Stored data
•••••

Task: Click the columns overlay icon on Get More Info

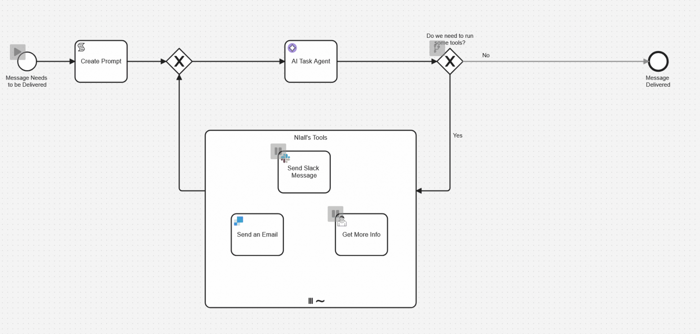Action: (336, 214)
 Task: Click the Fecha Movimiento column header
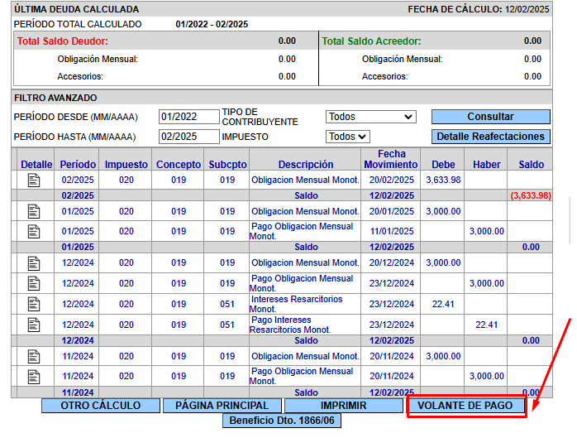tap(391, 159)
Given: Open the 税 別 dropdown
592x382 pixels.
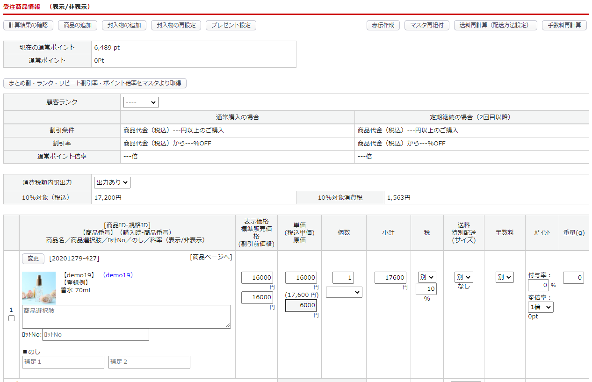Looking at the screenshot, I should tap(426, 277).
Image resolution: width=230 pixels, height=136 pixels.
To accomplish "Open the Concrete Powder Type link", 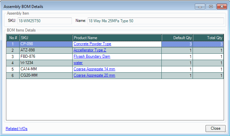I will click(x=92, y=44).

•••••

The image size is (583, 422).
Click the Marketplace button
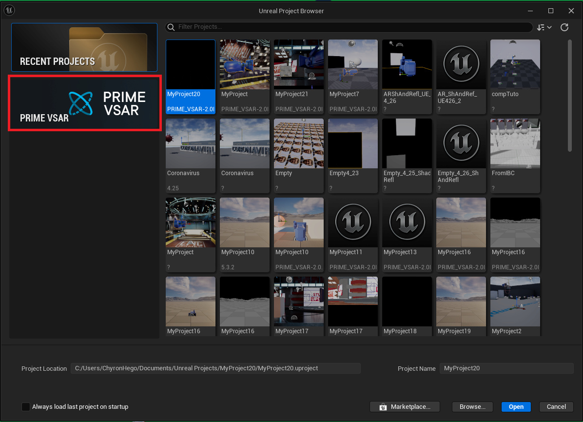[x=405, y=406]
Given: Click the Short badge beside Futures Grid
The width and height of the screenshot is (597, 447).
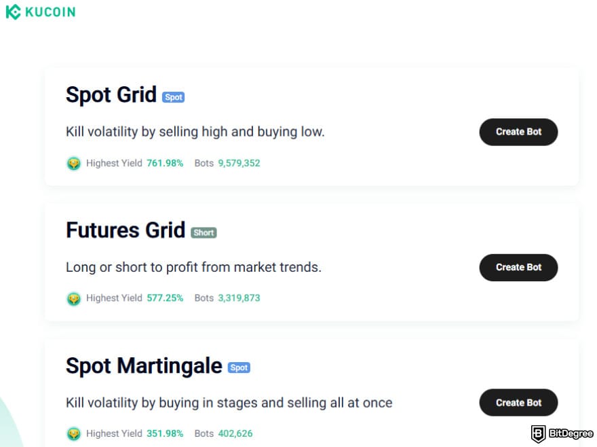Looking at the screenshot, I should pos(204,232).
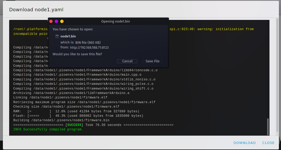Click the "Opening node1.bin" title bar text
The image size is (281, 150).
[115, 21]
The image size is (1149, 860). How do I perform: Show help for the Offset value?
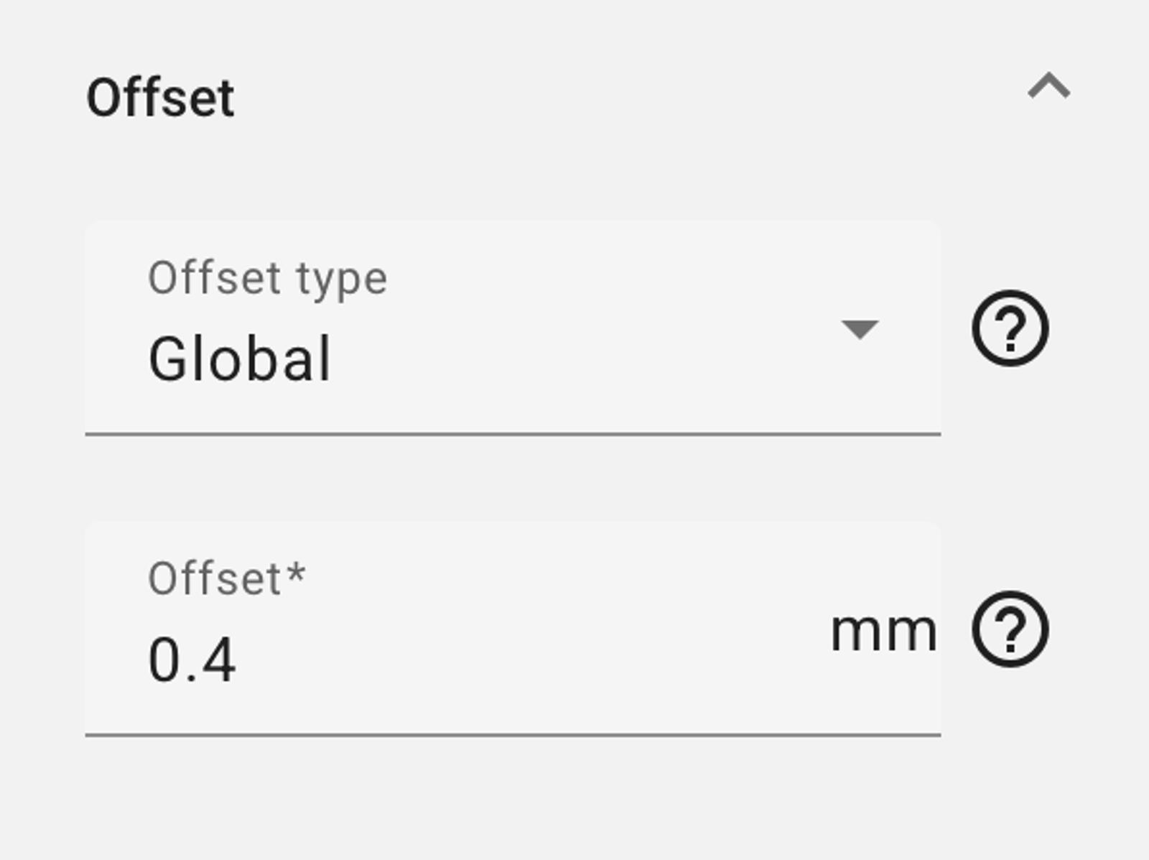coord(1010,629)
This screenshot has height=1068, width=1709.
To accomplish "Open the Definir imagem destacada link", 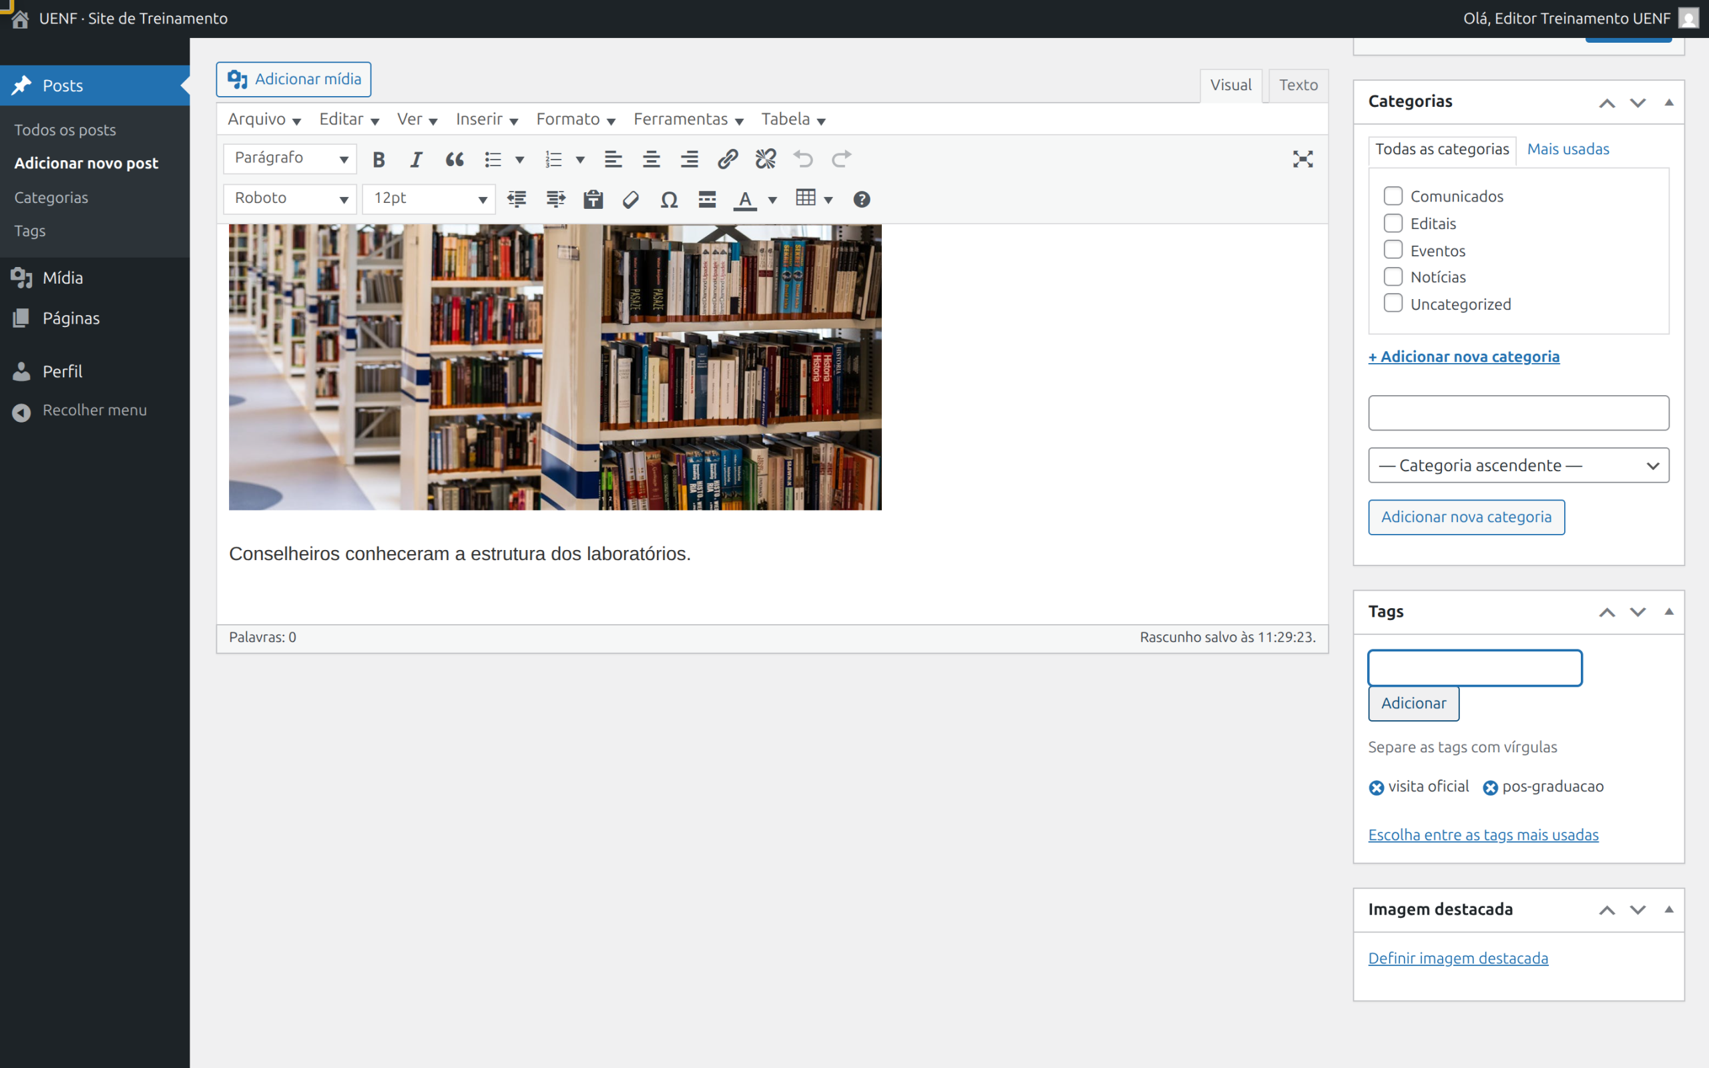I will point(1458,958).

•••••

» The problem
Leave out the images and write out the lines above exactly, from the one with "Task: Click the columns" up to and including the one with "Image resolution: width=230".

» Task solution
Task: Click the columns overlay icon on Get More Info

Action: (336, 214)
 Task: Click the Fecha Movimiento column header
tap(391, 159)
Given: Open the 税 別 dropdown
592x382 pixels.
Looking at the screenshot, I should tap(426, 277).
Image resolution: width=230 pixels, height=136 pixels.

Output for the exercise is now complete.